An adapter for MLflow to use CrateDB as a storage database for MLflow Tracking. MLflow is an open source platform to manage the whole ML lifecycle, including experimentation, reproducibility, deployment, and a central model registry.

What's inside?

A few monkey patches that amalgamate MLflow with the necessary changes to support CrateDB. The patches are curated until the adapter can eventually be upstreamed into MLflow mainline as another storage database type.

Install

Install the most recent version of the mlflow-cratedb package.

uv pip install --upgrade mlflow-cratedb

To verify if the installation worked, you can inspect the version numbers of the software components you just installed.

mlflow-cratedb --version
mlflow-cratedb cratedb --version

Documentation

The MLflow Tracking subsystem is about recording and querying experiments, across code, data, config, and results.

The MLflow adapter for CrateDB can be used in different ways. Please refer to the handbook, and the documentation about container usage.

For more general information, see Machine Learning with CrateDB and examples about MLflow and CrateDB.

Development

For joining the development, or for making changes to the software, read about how to install a development sandbox.

Project Information

Resources

Contributions

This library is an open source project, and is managed on GitHub. Every kind of contribution, feedback, or patch, is much welcome. Create an issue or submit a patch if you think we should include a new feature, or to report or fix a bug.

Development

In order to set up a development environment on your workstation, please head over to the development sandbox documentation.
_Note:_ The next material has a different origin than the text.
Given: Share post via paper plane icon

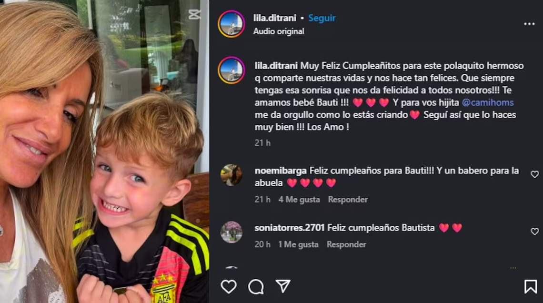Looking at the screenshot, I should (x=283, y=286).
When you see the software tests succeed, you should be ready to start hacking.

License

The project is licensed under the terms of the Apache License 2.0, like MLflow and CrateDB, see LICENSE.

Acknowledgements

Siddharth Murching, Corey Zumar, Harutaka Kawamura, Ben Wilson, and all other contributors for conceiving and maintaining MLflow.

Andreas Nigg for contributing the tracking_merlion.py and tracking_pycaret.py ML experiment programs, using Merlion and PyCaret.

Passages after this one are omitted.